Differences in opinion among school officials and the Knox County Career Center Board of Education as to how to handle a particular situation last year resulted in the resignation of then-KCCC superintendent Ray Richardson.
One student reported an alleged illicit drug deal to staff members, who investigated the incident. Richardson said the prospective buyer admitted giving someone else money to buy antidepressant pills the seller had apparently stolen from his or her parents’ medicine cabinet. In keeping with career center policy forbidding such activity, even though no pills had yet changed hands, Richardson recommended both students be expelled. They were.
After about three months, the parents of the “buyer” and their lawyer petitioned to have the child readmitted to school. The KCCC school board voted 4 to 3 to re-instate the student, overturning Richardson’s decision. Feeling he no longer had the board’s full confidence, Richardson submitted a letter of resignation.
“I feel like, in a school, we have to create a climate where kids feel comfortable to come and talk to us when there is a problem,” Richardson told the News. “And if we don’t create that family atmosphere, then they will stop coming. When you don’t do anything about [a reported situation], and the other students see a student back in the school the next day or the next week, they’re thinking, ‘OK, I’m jeopardizing my security [by telling] and they’re not going to do anything about it.’ So what happens is the kids stop coming because there’s no trust relationship there. ... I just felt uncomfortable operating under that system.

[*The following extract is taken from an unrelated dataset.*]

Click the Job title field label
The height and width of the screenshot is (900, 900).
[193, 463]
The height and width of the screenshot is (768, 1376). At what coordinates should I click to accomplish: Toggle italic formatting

“We’re morally obligated to teach kids something besides algebra and trig,” Richardson continued. “We’re obligated to teach them the consequences of their behavior before they get to an age where they will be prosecuted as an adult. ... You have to have a plan in place to say, ‘this is what we can do to help you’ and provide an avenue for help, but you don’t wait until a person is addicted — you have to deal with it. If you don’t deal with it when they’re minors, then it gets to the place where it’s a severe problem. With respect to drugs, it’s not a game, it’s an addiction.”
KCCC board president Richard McLarnan voted against letting the student back in school before the beginning of the next school year. He said that although he believes in giving students second chances, they also have to accept responsibility for the choices they make.
“The sad thing is,” he said, “I’m afraid we’re sending a message to kids that if you do something wrong, all you need to do is get an attorney and everything will be all right.”
Steve Hughes, one of the board members who voted in favor of the student’s readmission, said the situation was not that cut and dried. He said there is some confusion in the board’s drug prevention policy which states any violation of the policy will result in disciplinary action including expulsion, and “Actual possession of a drug as defined in the policy shall be grounds for expulsion.”
“The kid who attempted to buy the pills was out of school for over 30 days,” Hughes said. “He admitted his actions and did not have any drugs in his possession when caught. We were willing to give him a second chance, which is part of what the career center is all about.”
Also, Hughes explained, expulsion doesn’t necessarily mean permanent removal from school. The Ohio Revised Code puts a limit of 80 days on expulsion, except in rare cases, and grants the parents the right to appeal. Hughes said the board is looking to revise its current policy to clarify wording and hopefully avoid confusion in the future.